- Texto extraído -
============================================================

III. LAS CONSECUENCIAS DEL 13 DE JUNIO DE 1849

 

(…) Mientras que la utopía, el socialismo doctrinario, que supedita el movimiento total a uno de sus aspectos, que suplanta la producción colectiva, social, por la actividad cerebral de un pedante suelto y que, sobre todo, mediante pequeños trucos o grandes sentimentalismos, elimina en su fantasía la lucha revolucionaria de las clases y sus necesidades, mientras que este socialismo doctrinario, que en el fondo no hace más que idealizar la sociedad actual, forjarse de ella una imagen limpia de defectos y quiere imponer su propio ideal a despecho de la realidad social; mientras que este socialismo es traspasado por el proletariado a la pequeña burguesía; mientras que la lucha de los distintos jefes socialistas entre sí pone de manifiesto que cada uno de los llamados sistemas se aferra pretenciosamente a uno de los puntos de transición de la transformación social, contraponiéndolo a los otros, el proletariado va agrupándose más en torno al socialismo revolucionario, en torno al comunismo, que la misma burguesía ha bautizado con el nombre de Blanqui. Este socialismo es la declaración de la revolución permanente, de la dictadura de clase del proletariado como punto necesario de transición para la supresión de las diferencias de clase en general, para la supresión de todas las relaciones de producción en que éstas descansan, para la supresión de todas las relaciones sociales que corresponden a esas relaciones de producción, para la subversión de todas las ideas que brotan de estas relaciones sociales.

============================================================

- Registros de datos -
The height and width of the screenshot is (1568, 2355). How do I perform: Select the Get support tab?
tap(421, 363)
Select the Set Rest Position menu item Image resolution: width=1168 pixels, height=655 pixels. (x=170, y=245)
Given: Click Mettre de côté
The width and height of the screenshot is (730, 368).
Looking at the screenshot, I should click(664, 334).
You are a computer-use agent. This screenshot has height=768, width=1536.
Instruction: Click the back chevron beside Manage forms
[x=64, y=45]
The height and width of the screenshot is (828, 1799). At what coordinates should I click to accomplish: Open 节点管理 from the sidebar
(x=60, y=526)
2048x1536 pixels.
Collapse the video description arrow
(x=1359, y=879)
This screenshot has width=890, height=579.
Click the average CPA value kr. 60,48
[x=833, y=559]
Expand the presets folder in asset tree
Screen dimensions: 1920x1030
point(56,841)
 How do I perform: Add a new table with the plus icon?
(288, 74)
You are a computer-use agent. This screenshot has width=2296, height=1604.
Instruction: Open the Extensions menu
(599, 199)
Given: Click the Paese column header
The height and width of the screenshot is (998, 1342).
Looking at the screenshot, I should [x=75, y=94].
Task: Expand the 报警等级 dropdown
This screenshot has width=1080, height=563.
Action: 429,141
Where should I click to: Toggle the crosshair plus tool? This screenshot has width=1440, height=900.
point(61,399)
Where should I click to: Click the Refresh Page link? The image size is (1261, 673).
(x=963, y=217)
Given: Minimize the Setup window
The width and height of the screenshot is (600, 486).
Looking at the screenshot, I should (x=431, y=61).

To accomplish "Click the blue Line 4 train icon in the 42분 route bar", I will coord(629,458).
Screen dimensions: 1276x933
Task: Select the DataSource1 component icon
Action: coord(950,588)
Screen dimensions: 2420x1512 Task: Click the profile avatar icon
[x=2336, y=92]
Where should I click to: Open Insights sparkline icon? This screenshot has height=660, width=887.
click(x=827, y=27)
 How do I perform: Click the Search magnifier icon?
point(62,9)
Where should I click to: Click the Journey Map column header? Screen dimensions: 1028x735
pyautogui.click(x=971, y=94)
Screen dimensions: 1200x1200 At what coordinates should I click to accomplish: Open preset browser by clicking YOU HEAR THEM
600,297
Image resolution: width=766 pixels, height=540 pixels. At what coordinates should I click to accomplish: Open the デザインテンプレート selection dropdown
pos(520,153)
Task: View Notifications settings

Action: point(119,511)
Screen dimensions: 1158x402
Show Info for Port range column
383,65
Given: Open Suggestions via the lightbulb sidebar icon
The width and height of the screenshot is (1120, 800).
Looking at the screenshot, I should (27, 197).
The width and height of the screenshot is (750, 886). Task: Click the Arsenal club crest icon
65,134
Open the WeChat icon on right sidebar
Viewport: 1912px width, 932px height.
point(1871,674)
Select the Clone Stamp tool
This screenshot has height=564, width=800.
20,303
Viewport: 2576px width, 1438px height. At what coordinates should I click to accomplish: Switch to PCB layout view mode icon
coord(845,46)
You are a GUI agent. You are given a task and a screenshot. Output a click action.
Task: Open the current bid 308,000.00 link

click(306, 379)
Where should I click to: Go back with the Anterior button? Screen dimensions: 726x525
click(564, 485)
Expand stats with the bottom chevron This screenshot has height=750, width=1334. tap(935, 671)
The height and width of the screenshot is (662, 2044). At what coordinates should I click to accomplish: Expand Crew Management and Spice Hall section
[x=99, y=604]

============================================================

- Instrucciones -
[1] Según el fragmento sobre las consecuencias del 13 de junio de 1849, ¿con qué nombre ha bautizado la burguesía al comunismo?
[2] Retome el fragmento sobre las consecuencias del 13 de junio de 1849 a partir de su última oración.
Los registros no intervienen en absoluto en esta labor.

- Resultados por tarea -
[1] Con el nombre de Blanqui.

[2]
 

 

El espacio de esta exposición no consiente desarrollar más este tema. Hemos visto que así como en el partido del orden se puso necesariamente a la cabeza la aristocracia financiera, en el partido de la «anarquía» pasó a primer plano el proletariado. Y mientras las diferentes clases reunidas en una liga revolucionaria se agrupaban en torno al proletariado, mientras los departamentos eran cada vez menos seguros y la propia Asamblea Legislativa se tornaba cada vez más hosca contra las pretensiones del Soulouque francés, (Napoleón III) se iban acercando las elecciones parciales —que tantos retrasos y aplazamientos habían sufrido—, para cubrir los puestos de los diputados de la Montaña proscritos a consecuencia del 13 de junio. 

 

 

El Gobierno, despreciado por sus enemigos, maltratado y humillado a diario por sus supuestos amigos, no veía más que un medio para salir de aquella situación desagradable e insostenible: el motín. Un motín en París habría permitido decretar el estado de sitio en París y en los departamentos y coger así las riendas de las elecciones. De otra parte, los amigos del orden se verían obligados a hacer concesiones a un gobierno que hubiese conseguido una victoria sobre la anarquía, si no querían aparecer ellos también como anarquistas.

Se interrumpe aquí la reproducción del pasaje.